# 11. Job Rate Problems

The concept of “rates” provides many very popular word problems in algebra. “Betty can perform a certain job in 6 hours; Mary can perform the same job in 9 hours. Working together, how long would it take them to complete the job?” In truth, this is not only too philosophical, but the “answer” is impossible to verify. However, consider the following variation: “Hose A can fill a certain swimming pool in 6 hours. Hose B can fill the same pool in 9 hours. Working together, how long would it take both hoses to fill the pool?” This type of problem is not only very realistic and important, but we can also verify the answer. Here is what is required.

Find a nice container to act as the “swimming pool.” Typically, this will be a large “see through” right cylinder or rectangular prism. A certain height should then be marked to represent the level at which we declare the pool has been “filled.”

Now, our hoses are obtained as follows: Take a plastic gallon milk carton and completely remove (cut out) the bottom. Drill a hole in the carton’s screw-top lid. Finally, and this is most important as we will see below, completely surround the outside of the carton (a few inches from the removed bottom) with one strip of masking tape. To prepare various other “hoses” having different rates of flow, prepare other milk cartons in exactly the same manner, but use a different size hole for their lids. (Thus, you want a good variety of lids with holes made from different sized drill bits.)
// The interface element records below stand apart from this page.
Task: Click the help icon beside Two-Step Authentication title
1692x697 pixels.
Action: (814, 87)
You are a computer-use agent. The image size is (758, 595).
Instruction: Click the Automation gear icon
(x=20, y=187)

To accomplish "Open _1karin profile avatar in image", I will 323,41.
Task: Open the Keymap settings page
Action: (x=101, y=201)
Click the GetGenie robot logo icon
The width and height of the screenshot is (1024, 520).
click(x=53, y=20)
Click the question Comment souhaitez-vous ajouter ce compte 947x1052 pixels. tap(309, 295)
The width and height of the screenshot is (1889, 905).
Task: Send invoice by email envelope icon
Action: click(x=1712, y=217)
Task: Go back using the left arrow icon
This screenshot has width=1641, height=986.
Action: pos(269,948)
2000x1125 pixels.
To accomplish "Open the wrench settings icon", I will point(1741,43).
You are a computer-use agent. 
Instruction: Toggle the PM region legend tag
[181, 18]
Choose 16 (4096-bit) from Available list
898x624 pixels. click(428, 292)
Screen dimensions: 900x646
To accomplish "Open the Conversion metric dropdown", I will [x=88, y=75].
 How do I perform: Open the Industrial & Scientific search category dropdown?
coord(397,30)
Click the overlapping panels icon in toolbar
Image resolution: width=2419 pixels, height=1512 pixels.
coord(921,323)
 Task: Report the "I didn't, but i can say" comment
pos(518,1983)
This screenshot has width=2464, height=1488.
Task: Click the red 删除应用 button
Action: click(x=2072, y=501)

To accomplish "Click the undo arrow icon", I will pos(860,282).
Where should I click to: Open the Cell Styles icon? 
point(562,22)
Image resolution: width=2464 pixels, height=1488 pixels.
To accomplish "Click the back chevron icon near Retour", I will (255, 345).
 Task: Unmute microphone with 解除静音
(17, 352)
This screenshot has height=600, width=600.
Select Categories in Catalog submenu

Now, turn one of these bottles up-side-down (cover the lid’s hole with your finger), fill it with water, remove your finger and watch the water flow out. The thing you should observe is that the “rate” of flow is a function of the height of the water lever. That is, with a lot of water in the bottle, a greater volume of water will flow out of the bottle (per unit time) than when there is very little water remaining in the bottle. Therefore, each “hose” requires a little more to it, and here it is: While one student is operating a certain hose (i.e., a certain up-side-down plastic gallon milk carton), a teammate is simultaneously pouring water into its open top (the removed bottom), using another container, always being sure to keep the level of water (in our “hose”) within the width of the aforementioned masking tape! In this way, the rate of flow is kept very constant, and we can now model the swimming pool problem very nicely.

So, the experiment goes as follows: The students will time how long it takes each of two different “hoses” to “fill” the same “swimming pool.” (As in the Battery Operated Cars MathLab, you’ll need plenty of timers). Once that is known, the student will be asked, “If both hoses are now operated together (over the same empty “pool”) how long will it take to fill the pool?”

If they perform all aspects well, teams of students should be very successful with this MathLab. Thus, again, the class will have witnessed:

Q. A very practical question, “Knowing how long each hose takes to fill this pool, how long should it take both hoses, working together, to fill the pool?”

R. that is resolved using mathematics; and

V. the solution is verified by actually performing the experiment.